__Objective__. Could you give these lines as a numbered list, leaving out any blank lines?

__Data extract__.
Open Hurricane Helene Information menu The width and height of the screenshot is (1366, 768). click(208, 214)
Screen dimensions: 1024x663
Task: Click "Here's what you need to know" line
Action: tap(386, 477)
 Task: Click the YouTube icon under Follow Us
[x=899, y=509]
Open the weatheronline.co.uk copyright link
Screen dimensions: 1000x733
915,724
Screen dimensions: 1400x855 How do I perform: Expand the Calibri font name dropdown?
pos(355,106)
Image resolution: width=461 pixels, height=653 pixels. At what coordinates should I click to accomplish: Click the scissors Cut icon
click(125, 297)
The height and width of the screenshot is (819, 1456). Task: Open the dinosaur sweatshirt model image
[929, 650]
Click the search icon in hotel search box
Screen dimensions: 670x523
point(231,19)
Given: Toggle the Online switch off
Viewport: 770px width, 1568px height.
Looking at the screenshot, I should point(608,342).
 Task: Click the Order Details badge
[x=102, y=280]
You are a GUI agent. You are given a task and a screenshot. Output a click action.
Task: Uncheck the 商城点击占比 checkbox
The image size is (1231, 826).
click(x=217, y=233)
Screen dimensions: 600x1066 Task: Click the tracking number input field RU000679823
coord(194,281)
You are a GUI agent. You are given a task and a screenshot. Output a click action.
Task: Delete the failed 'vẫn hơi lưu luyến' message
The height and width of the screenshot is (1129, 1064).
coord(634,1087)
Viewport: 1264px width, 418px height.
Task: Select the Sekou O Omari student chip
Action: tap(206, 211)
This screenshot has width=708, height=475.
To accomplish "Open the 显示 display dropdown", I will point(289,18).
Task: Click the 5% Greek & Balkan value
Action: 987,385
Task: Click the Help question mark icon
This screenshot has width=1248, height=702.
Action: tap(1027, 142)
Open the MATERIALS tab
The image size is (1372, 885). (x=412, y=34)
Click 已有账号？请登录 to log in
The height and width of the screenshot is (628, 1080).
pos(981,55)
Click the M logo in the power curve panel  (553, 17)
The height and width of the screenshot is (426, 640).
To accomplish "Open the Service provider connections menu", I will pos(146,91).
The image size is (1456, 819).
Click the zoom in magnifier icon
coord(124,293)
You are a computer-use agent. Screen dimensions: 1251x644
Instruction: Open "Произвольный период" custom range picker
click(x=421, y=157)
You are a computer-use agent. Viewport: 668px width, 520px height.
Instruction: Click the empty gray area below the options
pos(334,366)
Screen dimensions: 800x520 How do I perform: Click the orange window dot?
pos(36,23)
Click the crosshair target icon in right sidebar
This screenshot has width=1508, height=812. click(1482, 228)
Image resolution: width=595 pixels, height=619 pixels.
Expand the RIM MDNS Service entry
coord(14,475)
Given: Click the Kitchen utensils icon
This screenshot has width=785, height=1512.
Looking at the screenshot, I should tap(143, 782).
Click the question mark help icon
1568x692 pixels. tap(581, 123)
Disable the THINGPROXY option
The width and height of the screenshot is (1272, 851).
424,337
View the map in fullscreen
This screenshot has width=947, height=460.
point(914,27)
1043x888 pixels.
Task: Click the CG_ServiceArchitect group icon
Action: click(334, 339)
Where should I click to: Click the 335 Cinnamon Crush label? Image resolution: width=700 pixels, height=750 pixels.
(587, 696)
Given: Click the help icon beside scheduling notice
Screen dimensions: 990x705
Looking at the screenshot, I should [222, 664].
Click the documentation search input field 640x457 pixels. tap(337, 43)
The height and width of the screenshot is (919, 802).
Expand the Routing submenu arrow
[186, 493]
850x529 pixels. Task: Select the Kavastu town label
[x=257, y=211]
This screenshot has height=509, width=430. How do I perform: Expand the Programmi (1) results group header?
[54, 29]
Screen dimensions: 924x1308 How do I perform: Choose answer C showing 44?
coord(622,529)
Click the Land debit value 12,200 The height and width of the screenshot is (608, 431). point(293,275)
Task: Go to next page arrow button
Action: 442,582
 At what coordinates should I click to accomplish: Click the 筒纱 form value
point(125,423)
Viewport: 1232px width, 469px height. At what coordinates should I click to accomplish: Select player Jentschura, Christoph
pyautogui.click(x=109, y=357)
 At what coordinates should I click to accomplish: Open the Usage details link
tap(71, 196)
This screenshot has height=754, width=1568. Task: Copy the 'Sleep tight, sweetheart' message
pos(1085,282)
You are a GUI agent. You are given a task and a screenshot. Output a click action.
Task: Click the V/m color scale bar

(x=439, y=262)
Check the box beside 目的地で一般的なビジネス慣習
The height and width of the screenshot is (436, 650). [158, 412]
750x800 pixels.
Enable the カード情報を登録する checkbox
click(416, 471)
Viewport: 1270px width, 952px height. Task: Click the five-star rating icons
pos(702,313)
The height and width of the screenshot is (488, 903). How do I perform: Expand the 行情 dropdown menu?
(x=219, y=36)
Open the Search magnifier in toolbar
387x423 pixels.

__Exercise solution__.
1. Open Hurricane Helene Information menu The width and height of the screenshot is (1366, 768). click(208, 214)
2. Screen dimensions: 1024x663
3. Task: Click "Here's what you need to know" line
4. Action: tap(386, 477)
5.  Task: Click the YouTube icon under Follow Us
6. [x=899, y=509]
7. Open the weatheronline.co.uk copyright link
8. Screen dimensions: 1000x733
9. 915,724
10. Screen dimensions: 1400x855 How do I perform: Expand the Calibri font name dropdown?
11. pos(355,106)
12. Image resolution: width=461 pixels, height=653 pixels. At what coordinates should I click to accomplish: Click the scissors Cut icon
13. click(125, 297)
14. The height and width of the screenshot is (819, 1456). Task: Open the dinosaur sweatshirt model image
15. [929, 650]
16. Click the search icon in hotel search box
17. Screen dimensions: 670x523
18. point(231,19)
19. Given: Toggle the Online switch off
20. Viewport: 770px width, 1568px height.
21. Looking at the screenshot, I should point(608,342).
22.  Task: Click the Order Details badge
23. [x=102, y=280]
24. You are a GUI agent. You are given a task and a screenshot. Output a click action.
25. Task: Uncheck the 商城点击占比 checkbox
26. The image size is (1231, 826).
27. click(x=217, y=233)
28. Screen dimensions: 600x1066 Task: Click the tracking number input field RU000679823
29. coord(194,281)
30. You are a GUI agent. You are given a task and a screenshot. Output a click action.
31. Task: Delete the failed 'vẫn hơi lưu luyến' message
32. The height and width of the screenshot is (1129, 1064).
33. coord(634,1087)
34. Viewport: 1264px width, 418px height.
35. Task: Select the Sekou O Omari student chip
36. Action: tap(206, 211)
37. This screenshot has width=708, height=475.
38. To accomplish "Open the 显示 display dropdown", I will point(289,18).
39. Task: Click the 5% Greek & Balkan value
40. Action: 987,385
41. Task: Click the Help question mark icon
42. This screenshot has width=1248, height=702.
43. Action: tap(1027, 142)
44. Open the MATERIALS tab
45. The image size is (1372, 885). (x=412, y=34)
46. Click 已有账号？请登录 to log in
47. The height and width of the screenshot is (628, 1080).
48. pos(981,55)
49. Click the M logo in the power curve panel  (553, 17)
50. The height and width of the screenshot is (426, 640).
51. To accomplish "Open the Service provider connections menu", I will pos(146,91).
52. The image size is (1456, 819).
53. Click the zoom in magnifier icon
54. coord(124,293)
55. You are a computer-use agent. Screen dimensions: 1251x644
56. Instruction: Open "Произвольный период" custom range picker
57. click(x=421, y=157)
58. You are a computer-use agent. Viewport: 668px width, 520px height.
59. Instruction: Click the empty gray area below the options
60. pos(334,366)
61. Screen dimensions: 800x520 How do I perform: Click the orange window dot?
62. pos(36,23)
63. Click the crosshair target icon in right sidebar
64. This screenshot has width=1508, height=812. click(1482, 228)
65. Image resolution: width=595 pixels, height=619 pixels.
66. Expand the RIM MDNS Service entry
67. coord(14,475)
68. Given: Click the Kitchen utensils icon
69. This screenshot has width=785, height=1512.
70. Looking at the screenshot, I should tap(143, 782).
71. Click the question mark help icon
72. 1568x692 pixels. tap(581, 123)
73. Disable the THINGPROXY option
74. The width and height of the screenshot is (1272, 851).
75. 424,337
76. View the map in fullscreen
77. This screenshot has width=947, height=460.
78. point(914,27)
79. 1043x888 pixels.
80. Task: Click the CG_ServiceArchitect group icon
81. Action: click(334, 339)
82. Where should I click to: Click the 335 Cinnamon Crush label? Image resolution: width=700 pixels, height=750 pixels.
83. (587, 696)
84. Given: Click the help icon beside scheduling notice
85. Screen dimensions: 990x705
86. Looking at the screenshot, I should [222, 664].
87. Click the documentation search input field 640x457 pixels. tap(337, 43)
88. The height and width of the screenshot is (919, 802).
89. Expand the Routing submenu arrow
90. [186, 493]
91. 850x529 pixels. Task: Select the Kavastu town label
92. [x=257, y=211]
93. This screenshot has height=509, width=430. How do I perform: Expand the Programmi (1) results group header?
94. [54, 29]
95. Screen dimensions: 924x1308 How do I perform: Choose answer C showing 44?
96. coord(622,529)
97. Click the Land debit value 12,200 The height and width of the screenshot is (608, 431). point(293,275)
98. Task: Go to next page arrow button
99. Action: 442,582
100.  At what coordinates should I click to accomplish: Click the 筒纱 form value
101. point(125,423)
102. Viewport: 1232px width, 469px height. At what coordinates should I click to accomplish: Select player Jentschura, Christoph
103. pyautogui.click(x=109, y=357)
104.  At what coordinates should I click to accomplish: Open the Usage details link
105. tap(71, 196)
106. This screenshot has height=754, width=1568. Task: Copy the 'Sleep tight, sweetheart' message
107. pos(1085,282)
108. You are a GUI agent. You are given a task and a screenshot. Output a click action.
109. Task: Click the V/m color scale bar
110. (x=439, y=262)
111. Check the box beside 目的地で一般的なビジネス慣習
112. The height and width of the screenshot is (436, 650). [158, 412]
113. 750x800 pixels.
114. Enable the カード情報を登録する checkbox
115. click(416, 471)
116. Viewport: 1270px width, 952px height. Task: Click the five-star rating icons
117. pos(702,313)
118. The height and width of the screenshot is (488, 903). How do I perform: Expand the 行情 dropdown menu?
119. (x=219, y=36)
120. Open the Search magnifier in toolbar
121. 387x423 pixels.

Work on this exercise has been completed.